Excellent production of works by Honegger and Debussy at the Teatro Real

SpainSpain Arthur Honegger’s Jeanne d’Arc au Bûcher & Claude Debussy‘s La Damoiselle élue: Pequeños Cantores JORCAM (chorus director: Ana González); Chorus (chorus director: Andrés Máspero) and Orchestra of Teatro Real / Juanjo Mena (conductor). Teatro Real, Madrid, 16.6.2022. (JMI)

Marion Cotillard as Jeanne d’Arc © J. del Real

Production: 
Director – Alex Ollé
Sets – Alfons Flores
Costumes – Lluc Castells
Video – Franc Alou
Lighting – Joachim Klein

Casts:
Jeanne d’Arc au Bûcher
Jeanne – Marion Cotillard
Père Dominique – Sébastien Dutrieux
Vierge – Sylvia Schwartz
Marguerite – Elena Copons
Catherine – Enkelejda Shkosa
Porcus and others – Charles Workman

La Damoiselle élue
Damoiselle – Camilla Tilling
Narrator – Enkelejda Shkosa

This season, the Teatro Real is offering a curious double program which consists of two little-known works that their composers did not want to call operas. Jeanne d’Arc aux Bûcher, a dramatic oratorio by the French-based Swiss composer Arthur Honegger, was premiered in Paris in 1938. It is relatively short and was preceded here by another work in the form of a prologue: the cantata La Damoiselle élue by Claude Debussy, which is one of his first works. It also had its premiere in Paris, in this case in 1893.
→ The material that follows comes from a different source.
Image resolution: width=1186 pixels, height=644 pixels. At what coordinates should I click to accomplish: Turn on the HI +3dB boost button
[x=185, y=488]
Jeanne d’Arc au Bûcher calls for a big orchestra that includes the ondes Martenot, an instrument of which Honegger was a pioneer: its invention only took place in 1928. The work deals with the trial and death at the stake of Joan of Arc, and its real protagonist is the chorus, which makes truly relevant interventions throughout the performance. The main characters, Joan of Arc herself and Père Dominique, are both spoken roles and, therefore, entrusted to actors.

This is a new production, and the direction is by Alex Ollé of La Fura del Baus. The attractive set design is on two levels: the lower one, where the trial and sentence of the saint takes place, and the upper one, where the condemned woman sees the apparitions of the Virgin and Saints. What especially stands out is the stage direction: Alex Ollé does a great job with the chorus which, as I mentioned above, is really the protagonist of the opera. There are certain excesses, including the fact that several members of the men’s choir and some soloists show off their genitals, which are obviously artificial.
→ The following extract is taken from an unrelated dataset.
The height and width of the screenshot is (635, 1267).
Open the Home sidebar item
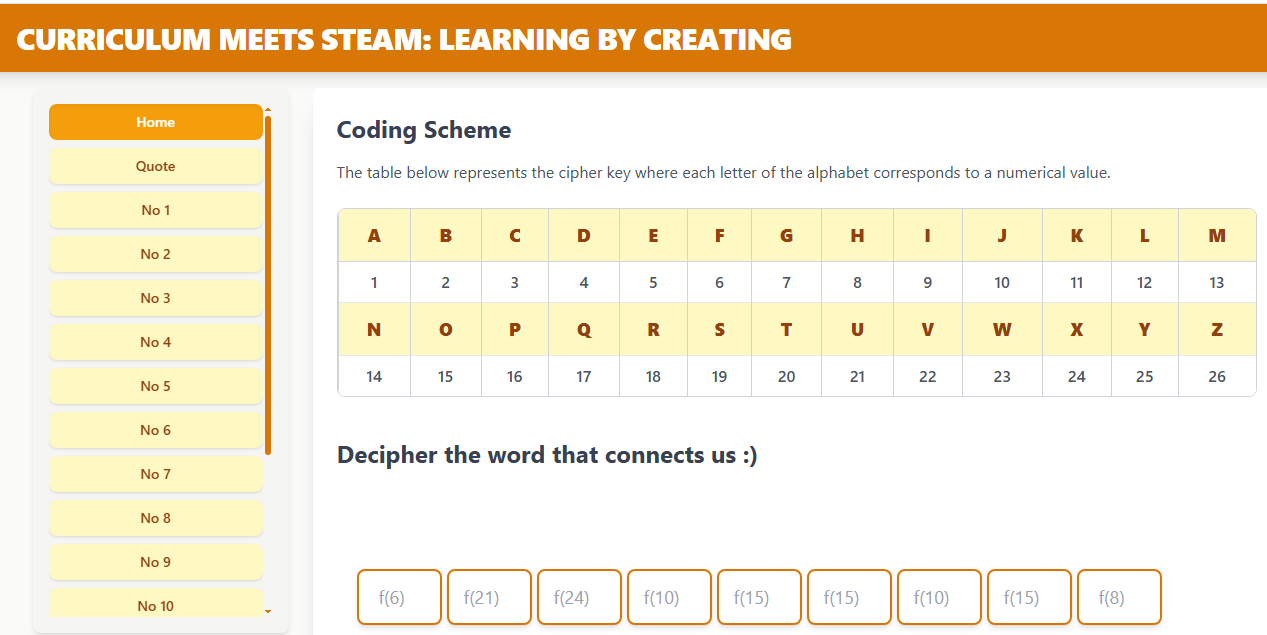pyautogui.click(x=156, y=122)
Conductor Juanjo Mena led an outstanding performance by the orchestra. I have to say that I liked him even more in the prologue, La Damoiselle élue.

Scene from Teatro Real’s La Damoiselle élue © J. del Real

Joan of Arc and Père Dominique were performed by French actress Marion Cotillard and Belgian actor Sébastien Dutrieux. Both are consummate performers, with Marion Cotillard standing out in a moving rendition of Joan of Arc. The solo singers become secondary characters, with rather reduced roles, and all did well.

I have to say that I was not familiar with the Claude Debussy work that led off the program. It seemed to me musically very interesting, delicate and attractive, and left me wanting it to continue – but Debussy put an end to it too soon.

There are two characters in the opera/cantata, and they were sung by soprano Camilla Tilling and mezzo-soprano Enkelejda Shkosa. Camilla Tilling has an attractive voice and sang with gusto. Enkelejda Shkosa was correct in the role of the Narrator.